(Listed records Opens)

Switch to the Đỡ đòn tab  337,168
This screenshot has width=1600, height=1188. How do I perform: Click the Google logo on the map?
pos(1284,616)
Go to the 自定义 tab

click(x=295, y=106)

(Listed records Closes)

Task.
Retype all the material exactly as shown.

Final answer.
Switch to the Đỡ đòn tab  337,168
This screenshot has width=1600, height=1188. How do I perform: Click the Google logo on the map?
pos(1284,616)
Go to the 自定义 tab

click(x=295, y=106)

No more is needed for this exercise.